REQUEST
Rewrite the lines from the one containing "Where should I click to: Click the URL" through the one containing "(155, 1000)", both included, with the requests unchanged and every coordinate in the answers multiplied by 0.25 and rounded to a whole number, halves rounding up. Give only those lines.

'''

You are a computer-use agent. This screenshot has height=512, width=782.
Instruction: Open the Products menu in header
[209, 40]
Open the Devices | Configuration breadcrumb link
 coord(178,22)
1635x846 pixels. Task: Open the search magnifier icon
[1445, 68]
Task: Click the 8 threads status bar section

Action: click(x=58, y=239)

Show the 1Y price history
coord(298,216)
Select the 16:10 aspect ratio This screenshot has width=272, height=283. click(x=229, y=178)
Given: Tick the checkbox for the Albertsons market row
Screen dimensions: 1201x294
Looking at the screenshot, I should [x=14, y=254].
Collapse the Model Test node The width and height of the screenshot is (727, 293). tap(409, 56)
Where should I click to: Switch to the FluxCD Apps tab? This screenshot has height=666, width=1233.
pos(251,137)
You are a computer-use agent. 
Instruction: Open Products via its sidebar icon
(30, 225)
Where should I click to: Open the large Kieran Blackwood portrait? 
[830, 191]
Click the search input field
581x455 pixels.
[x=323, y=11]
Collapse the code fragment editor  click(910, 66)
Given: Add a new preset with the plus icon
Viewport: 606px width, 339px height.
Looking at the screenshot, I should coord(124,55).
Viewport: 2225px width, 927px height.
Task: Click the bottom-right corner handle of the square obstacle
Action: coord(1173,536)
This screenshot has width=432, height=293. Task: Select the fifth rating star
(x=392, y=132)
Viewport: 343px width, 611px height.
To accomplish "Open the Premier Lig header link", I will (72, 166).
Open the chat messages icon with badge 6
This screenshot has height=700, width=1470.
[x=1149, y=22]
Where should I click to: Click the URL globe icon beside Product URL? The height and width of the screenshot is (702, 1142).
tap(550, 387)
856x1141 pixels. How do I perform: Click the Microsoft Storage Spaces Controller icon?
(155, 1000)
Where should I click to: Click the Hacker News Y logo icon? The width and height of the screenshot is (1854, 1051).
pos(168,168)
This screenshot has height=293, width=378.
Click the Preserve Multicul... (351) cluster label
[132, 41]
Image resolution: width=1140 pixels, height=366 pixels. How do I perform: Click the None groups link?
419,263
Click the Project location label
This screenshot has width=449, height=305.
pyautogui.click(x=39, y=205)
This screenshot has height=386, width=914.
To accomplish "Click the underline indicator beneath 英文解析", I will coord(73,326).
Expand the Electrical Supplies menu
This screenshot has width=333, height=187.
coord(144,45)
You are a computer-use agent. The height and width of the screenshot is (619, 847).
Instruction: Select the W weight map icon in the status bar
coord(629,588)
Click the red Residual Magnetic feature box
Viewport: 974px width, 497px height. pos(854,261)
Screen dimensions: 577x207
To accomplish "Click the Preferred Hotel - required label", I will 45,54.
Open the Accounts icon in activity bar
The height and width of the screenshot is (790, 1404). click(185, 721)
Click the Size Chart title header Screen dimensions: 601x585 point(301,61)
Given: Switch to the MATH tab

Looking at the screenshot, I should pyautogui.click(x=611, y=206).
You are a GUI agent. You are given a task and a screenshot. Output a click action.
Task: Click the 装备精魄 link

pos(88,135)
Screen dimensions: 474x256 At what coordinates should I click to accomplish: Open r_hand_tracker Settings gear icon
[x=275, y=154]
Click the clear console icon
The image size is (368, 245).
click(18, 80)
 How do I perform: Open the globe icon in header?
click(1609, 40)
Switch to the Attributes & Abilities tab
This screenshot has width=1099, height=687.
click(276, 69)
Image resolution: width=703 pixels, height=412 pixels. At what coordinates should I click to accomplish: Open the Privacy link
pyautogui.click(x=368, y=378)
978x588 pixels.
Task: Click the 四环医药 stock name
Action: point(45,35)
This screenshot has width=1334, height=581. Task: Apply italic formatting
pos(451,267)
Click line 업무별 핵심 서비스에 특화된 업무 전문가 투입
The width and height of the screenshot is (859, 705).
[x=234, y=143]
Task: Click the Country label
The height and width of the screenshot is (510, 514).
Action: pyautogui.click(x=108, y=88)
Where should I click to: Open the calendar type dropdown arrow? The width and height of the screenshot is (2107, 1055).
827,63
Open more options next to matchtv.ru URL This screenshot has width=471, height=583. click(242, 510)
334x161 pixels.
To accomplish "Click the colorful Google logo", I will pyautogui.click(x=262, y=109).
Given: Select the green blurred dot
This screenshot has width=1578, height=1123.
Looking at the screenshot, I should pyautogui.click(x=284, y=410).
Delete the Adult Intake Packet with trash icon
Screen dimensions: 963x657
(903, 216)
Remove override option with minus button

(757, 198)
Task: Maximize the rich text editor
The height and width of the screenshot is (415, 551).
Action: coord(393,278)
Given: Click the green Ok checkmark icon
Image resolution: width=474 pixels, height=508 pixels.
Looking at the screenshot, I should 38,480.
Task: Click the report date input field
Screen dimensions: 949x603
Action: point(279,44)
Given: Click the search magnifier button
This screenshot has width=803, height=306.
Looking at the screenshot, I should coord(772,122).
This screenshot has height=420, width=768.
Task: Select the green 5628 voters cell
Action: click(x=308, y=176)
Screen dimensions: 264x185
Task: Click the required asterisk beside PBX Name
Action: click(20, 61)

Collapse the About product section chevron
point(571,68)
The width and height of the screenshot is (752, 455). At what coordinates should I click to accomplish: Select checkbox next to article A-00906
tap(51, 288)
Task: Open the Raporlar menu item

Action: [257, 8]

'''

SOLUTION FOR THIS TASK
Where should I click to: Click the URL globe icon beside Product URL? The height and width of the screenshot is (702, 1142).
tap(138, 97)
856x1141 pixels. How do I perform: Click the Microsoft Storage Spaces Controller icon?
(39, 250)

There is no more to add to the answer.